Conducted stakeholder interviews
1. Focused on where context was lost
2. Where follow-ups became manual
3. Where trust broke down. From the archives:
  - "How can I even find out the status of that bug I reported?"
  - "I can't tell which of these is actually important at any given moment. I'm waiting for someone to ring alarms"
  - "I wish they would spend more time with customer inquiries before bringing problems to us that aren't actually bugs"
Audited existing data

We used a project management tool called Clubhouse -- think of it as somewhere in between Jira and Trello. I had to export CSVs at first to discover what data we could actually rely on. (Spoiler alert: not much) I would eventually advocate to ingest webhooks and leverage their API to understand our efficacy and build new tooling.
1. Labeled states, priorities, timelines
2. Identified drift, inconsistency, and missing information and history
Partnered with Data
1. Defined what data needed to exist before:
  1. Any dashboards or tooling could make a meaningful difference
  2. Crucially: We could actually quantifiably assess our gaps as an organization
2. Prototyped analysis manually to validate questions

Step 2: Uncover Silent Systemic Failures

Key Findings

Measurement in the current state was cumbersome

Among other issues, priority labels for reported bugs were clever but vastly overcomplicated.
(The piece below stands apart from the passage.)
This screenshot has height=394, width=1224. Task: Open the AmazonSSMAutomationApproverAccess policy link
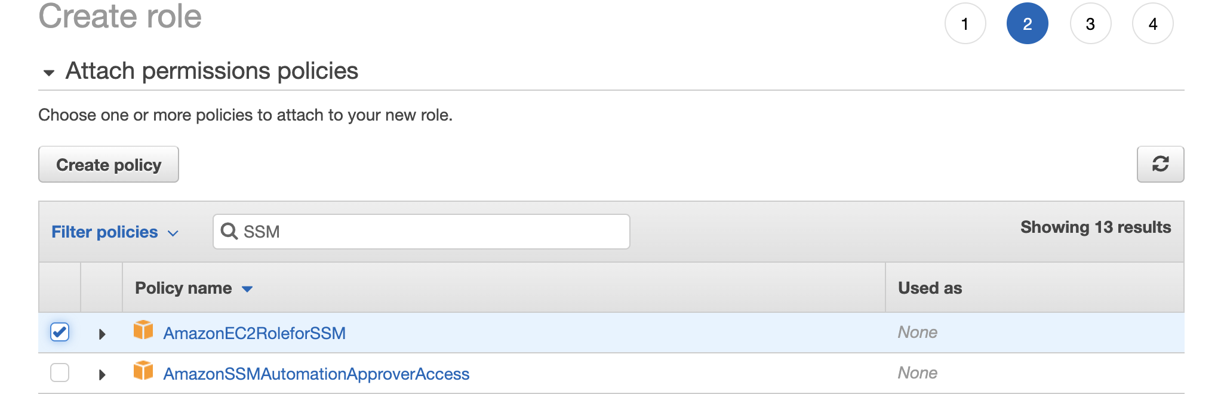316,374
Product Solutions had two dimensions by which they determined priority: Impact (scope, aka how many people it impacts) and Severity (aka, how painful is this).
Ownership was diffused

Engineers weren't sure which tickets to follow. Product Solutions actued as manual workflow glue.
Tooling amplified social friction

Duplicate stories, unclear sources of truth, and constant follow-ups between Tech leads, IC engineers, Product Solutions, and Customer Educators eroded confidence in the process.
Constant process changes to paper over systemic shortcomings

Because of the confluence of factors that made our bug backlog an opaque mess, Product Solutions would hold weekly meeting with Product and Tech leads to lobby for what they deemed to be the "Top 5" most pressing bugs.

Some where new high-priority issues, others were ones that customer service folks waited on for a long time and wanted resolved.

This meeting was art and science and politics. But it sure wasn't effective or optimal 😬

Step 3: Defining Principles and Tradeoffs

Principle 1: Analytical integrity > False precision

I avoided granular metrics until we aligned on stable definitions
Prioritized directional insight first, optimization later

Principle 2: Actionable scope over total coverage

We chose subsets of data to ignore completely to parse signal from noise
Metrics only applied to clearly scoped work teams could actually act on
- e.g. bugs categorized as "Unscheduled" or in "Backlog" would pollute analysis

Principle 3: Visibility over enforcement

We knew we would define SLAs (service-level agreements, or in short: expected time-to-resolve based on priority) as a part of this process. While we wanted to measure this, we made clear that these were guidelines.

SLAs were designed as trust-building signals, not performance weapons
Ownership stayed decentralized by allowing pod leads (PM + TL) to intake bugs, assign them to devs, and work them into sprint planning.

Principle 4: System Clarity > New tooling > new process

Simplified priority taxonomy
Reduced dimensionality to improve adoption
Reduced meetings, eliminated interim owners from process, consolidated Slack channels for communications

Principle 5: Data Visualization was our Primary Tool

In 2-3 stages, I defined schema needs, event histories, and derived metrics up front
- Worked closely with data engineering and analysts to understand what was possible
Prototyped analysis before we built pipelines
- It started with exports and spreadsheets, but continued as we defined prioriteis in tandem.
- In between data building pipelines into our Looker model, I wrote gnarly SQL queries and learned LookML to mock up what dashboards would be helpful to all teams: from the tech support that reported to the pods that resolved.